GET and POST are RESTful enough

2010-06-22 @ 08:34#

every once in a while i get into a discussion about the REST arch style w/ a person who is under the impression that, unless you use the HTTP methods PUT and DELETE, your app is not RESTful. this is not correct. REST is not concerned w/ which methods you are using. HTTP, however, requires your application use any HTTP methods correctly.

is it safe?

for example, it's important that implementations do not use safe methods (e.g. GET and HEAD) to perform unsafe operations (e.g. writing data). the classic example of using safe methods to peform unsafe operations is:

  GET /users/123?action=delete

since HTTP defines GET as "safe", caches and other proxies will assume (based on the spec) that it's fine to perform "pre-fetch" on these URIs and/or cache and replay the responses as needed. with the URI example given above, it's possible that bots and other intermediaries will blissfully delete content from servers even when that is not the intention. bummer, eh?

happily, there's an easy fix for this problem. don't use safe methods for unsafe operations!

POST is not enough?

another common notion is that using only POST for all write operations is not RESTful.
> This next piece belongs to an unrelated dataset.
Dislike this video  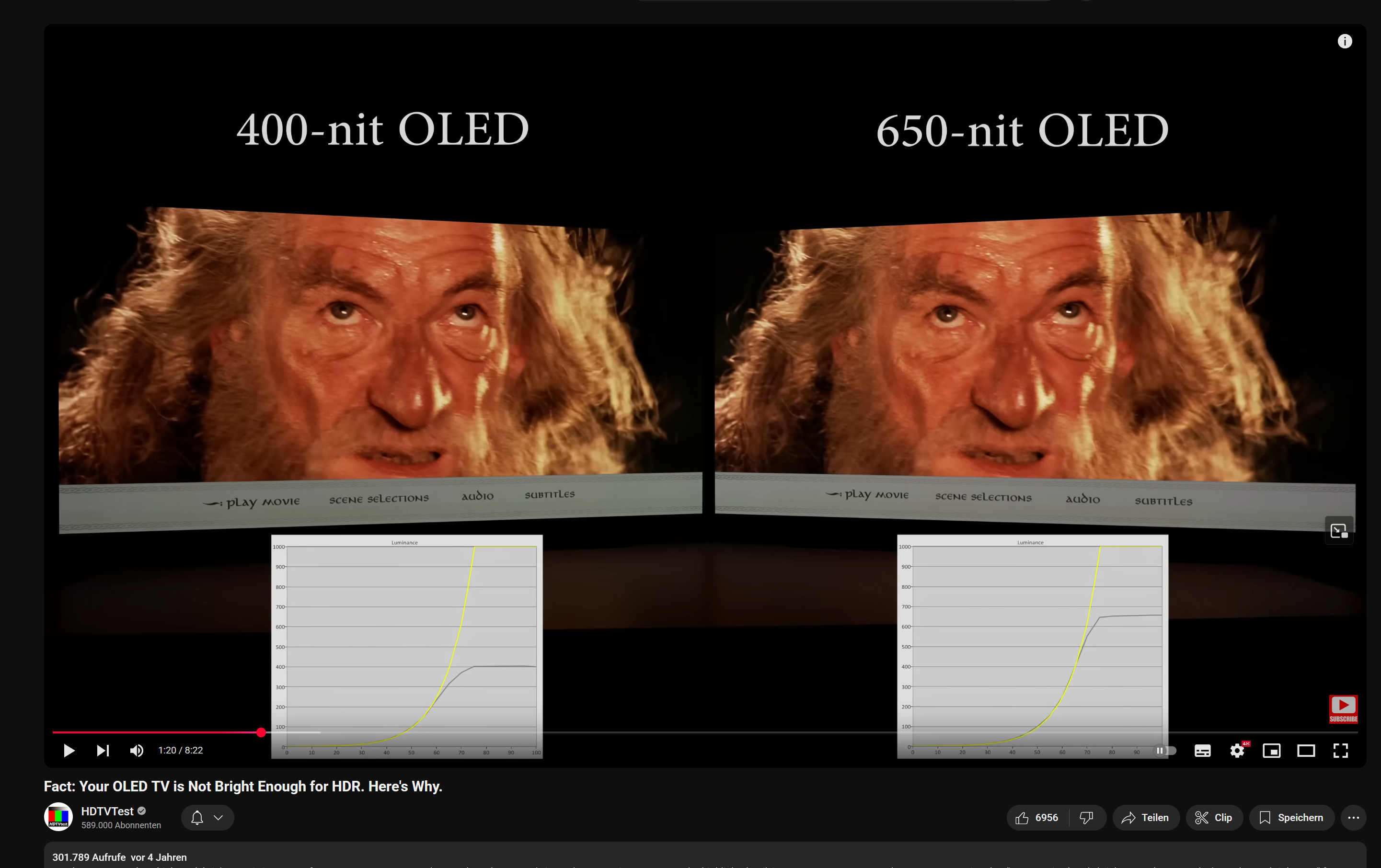(x=1086, y=818)
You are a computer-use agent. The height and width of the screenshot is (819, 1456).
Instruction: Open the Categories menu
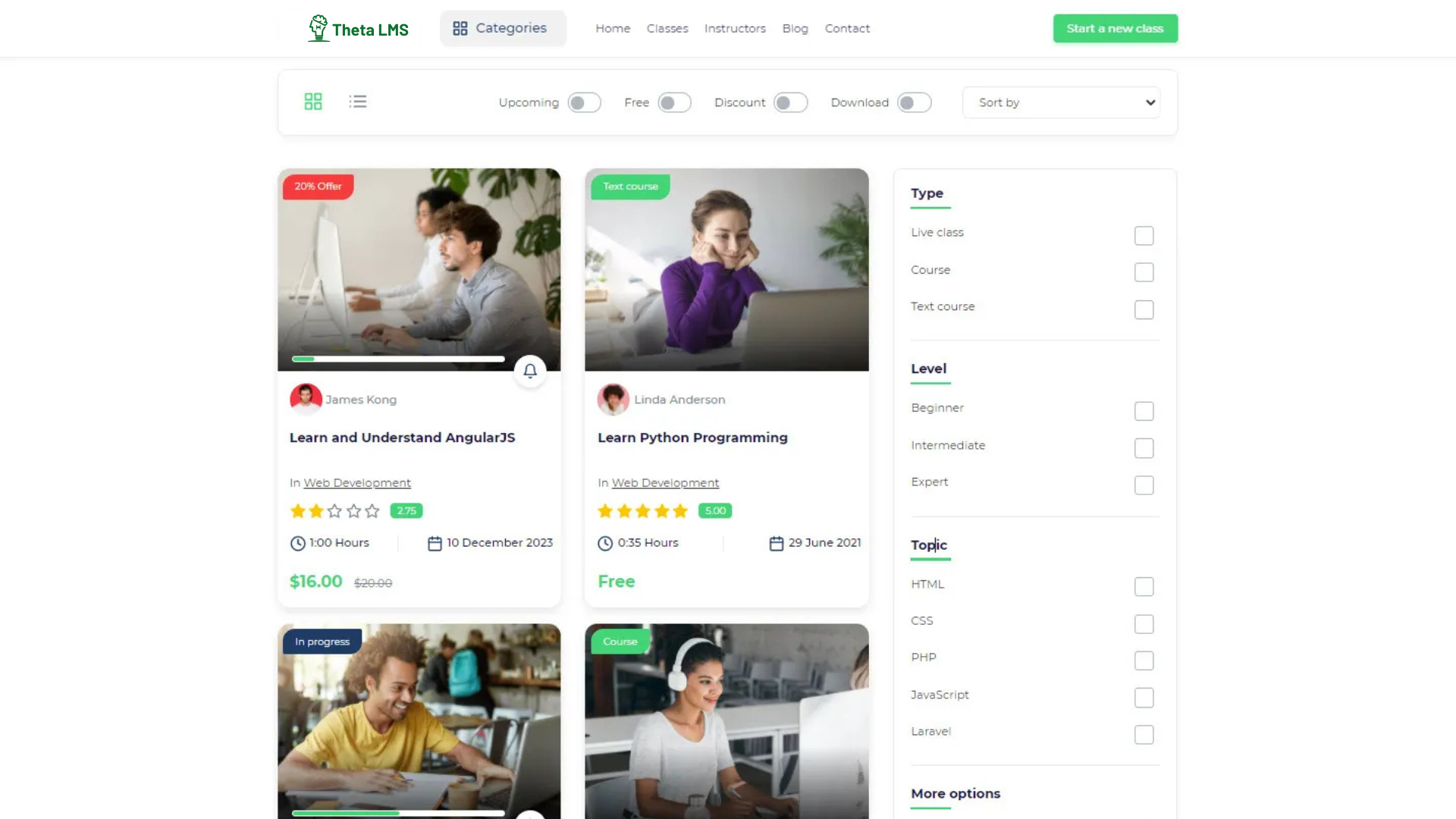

IOW, you can't claim your implementation supports REST unless it utilizes PUT and/or DELETE. this incorrect assumption is often a side-effect of viewing REST only through the lens of CRUD operations; that REST == CRUD over HTTP. again. while it is possible to do CRUD over HTTP, that's not REST; that's CRUD over HTTP. not that there's anything wrong w/ that.

it's perfectly fine to use POST for write operations; specifically update operations for existing resources. yes, PUT has additional semantics defined by HTTP (not REST) that make it very helpful for updates, but (again) that's HTTP, not REST.

please, let's move on

about a year ago, Roy Fielding addressed this mis-understanding about POST for updates on his blog:

I think the anti-POST meme got started because of all the arguments against tunneling other protocols via HTTP?s POST (e.g., SOAP, RSS, IPP, etc.). Somewhere along the line people started equating the REST arguments of ?don?t violate HTTP?s method definitions? and ?always use GET for retrieval because that forces the resource to have a URI? with the paper tiger of ?POST is bad.?

Please, let?s move on. We don?t need to use PUT for every state change in HTTP. REST has never said that we should.

Roy, T. Fielding, Mar-2009 : It is okay to use POST

but can i really do it all w/ just GET and POST?

sure you can; it's been done that way for many years. nothing magical is needed. no special headers; no action arguments in the URI; no method parameter in the body of the message.

one (simple) way to handle write actions for method-restricted environments is to treat these writes as "queued" operations on the server. for example, expose public resources where writing to the server is handled via requests that are added to a list for processing:

  POST /users/pending-updates/
  OR
  POST /users/pending-deletes/

this pattern lets your provide clients w/ feedback on the processing of these requests via a GET against that same /pending... resource (or a sub-ordinate resource that represents each change request). this model even supports long-running processes if you return 202 Accepted as the status and direct clients to view the GET-able resource to see progress reports.

implmentations like the one shown above work because HTTP allows the resource model (RM) to be abstracted from the data/object/storage model (DOSM). it's perfectly fine - advisable, in fact - to express a public RM that differs from the server's internal DOSM. so, when the HTTP methods available are restricted (usually due to client limitations), you only need to focus on an appropriate RM to match the implementation environment and not try to jerry-mander the server's internal DOSM based on this partiular restriction.

we'll do it 'live'

even better, you don't need a single RM for all clients of all types. instead, you can use hypermedia controls within the response representations to return the "next steps" appropriate for the particular client; thereby referencing the appropriate RM space for that interaction. for example, browser-based, non-scripted agents limited to HTML 4.x FORM elements that support only GET and POST can be sent representations that point the client to /pending... resources like the ones illustrated earlier. at the same time, full-featured clients (e.g. desktop applications w/ a fully-functional HTTP-client library) can be sent representations that contain hypermedia controls that support PUT and DELETE.

since HTTP abstracts interactions into resources w/ representations addressed via URIs, making runtime adjustments is not only possible, it's designed into the protocol. by combining these levels of abstraction w/ the hypermedia constraint described in Fielding's dissertation you can achieve a very flexible implementation that is not only HTTP-compliant, but also supports key principles of the REST architectural style across multiple environments; even ones restricted to using only GET and POST.